Hmm. Streaming audio differs from radio in a major fundamental way. Radio is broadcast, streaming audio is point-to-point. Another listener who tunes into a broadcast costs the world nothing, another audio stream costs the world something. In addition, broadcast can't be rationed, streams can.
In my area broadcasts of the music I like are scarce and getting scarcer. Classical music. When I moved here there were two and a fraction classical broadcasters, WFLN, WHYY and WRTI half the day. Went away for a few weeks and when I came back WFLN had been sold and broadcast something obnoxious. WHYY reviewed its audience and where the money came from, went all talk. WRTI somehow acquired 'FLN's music library and some of its announcers, but goes over to what they call jazz daily at 1800. We're at the fringe for WWFM, don't always receive them well. Their announcers talk, badly, too much.

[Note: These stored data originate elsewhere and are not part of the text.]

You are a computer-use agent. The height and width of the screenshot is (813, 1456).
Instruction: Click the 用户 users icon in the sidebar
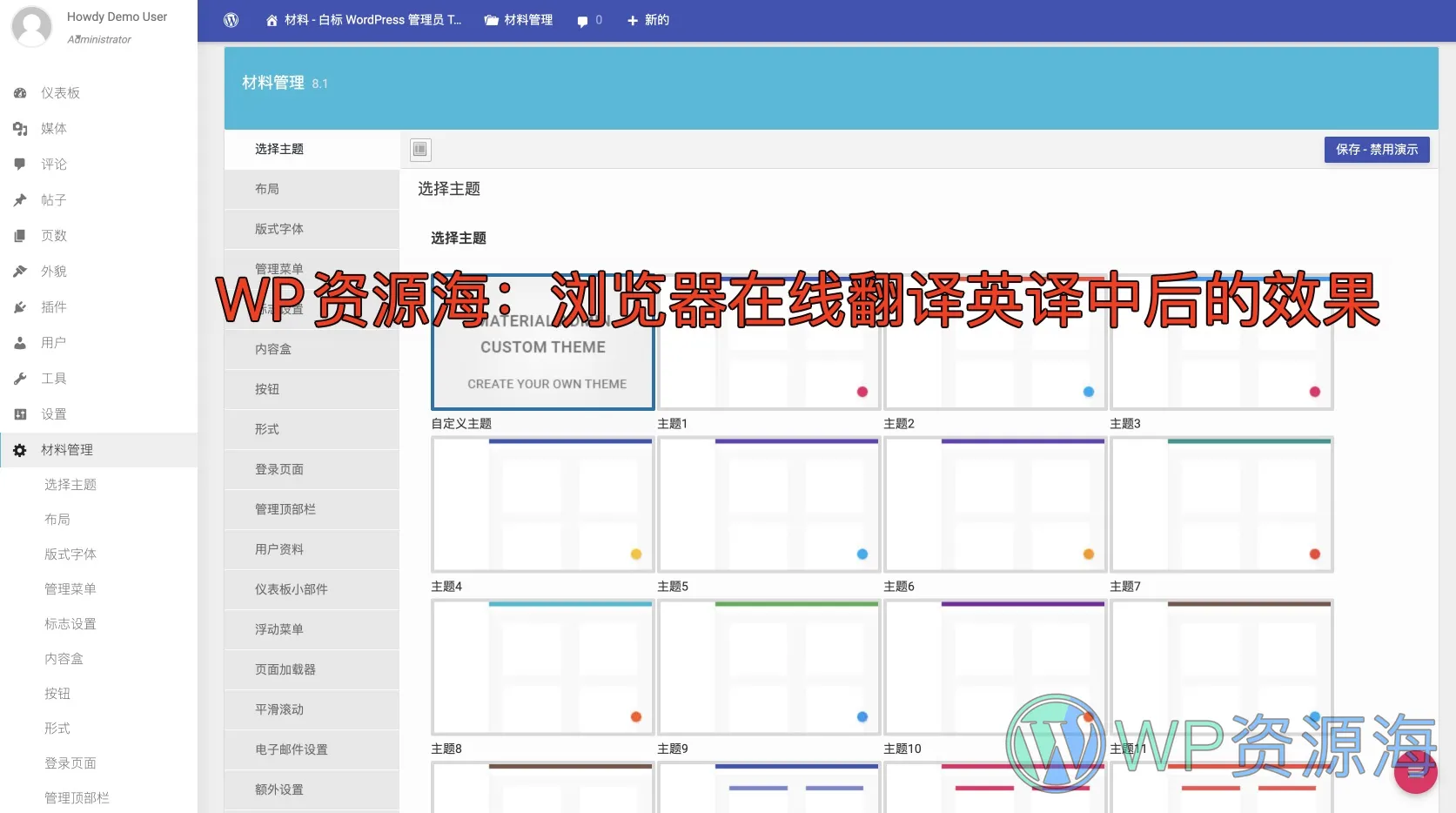click(x=20, y=343)
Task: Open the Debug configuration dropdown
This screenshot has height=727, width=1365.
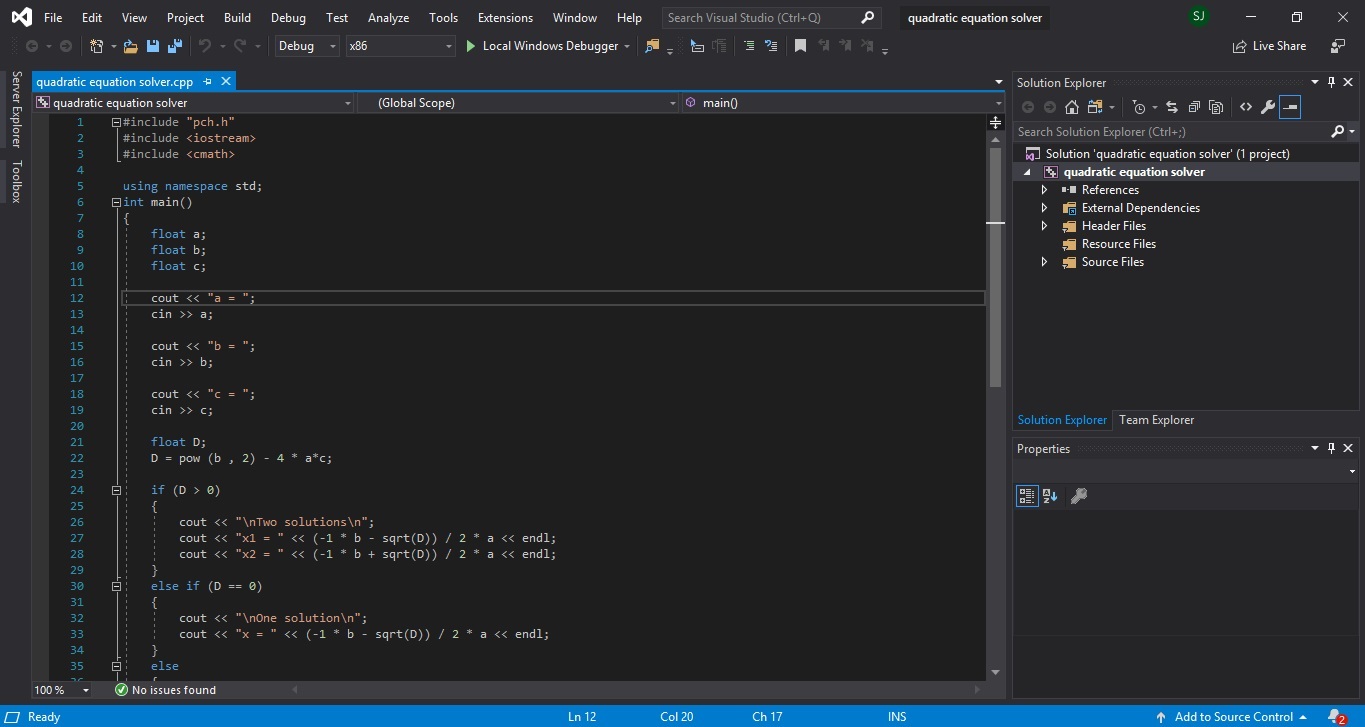Action: tap(308, 46)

So for me its streaming audio or feed the CD player. I greatly miss France Vivace, a service of Radio France that played interesting music without, as they said, useless babble. Its gone but there's still France Musique. A little heavy on French composers, but that's ok. France Musique is slowly getting US-ified, strings of excerpts instead of longer pieces and many repeated programs. And there's Český rozhlas D-Dur, Czech Radio's classical service. A little heavy on Czech composers but that's ok. Many repeated programs. I'm grateful to both countries' taxpayers who pay for my listening pleasure.
Blockend, when the blighters turn the transmitters off come over to streaming audio. Try
www.francemusique.fr and
www.rozhlas.cz/d-dur Its that, make your own, or own a mountain of CDs and feed the player. Oh, and by the way, France Vivace in particular had very adventurous programming and introduced me to considerable good musique that I'd have ignored otherwise. Les aventures du roi Pausole, for example. Hilarious, and who'd have thought of it? Moskva Chernomuski. A musical comedy by Shostakovitch. Hilarious, and who'd have thought of it?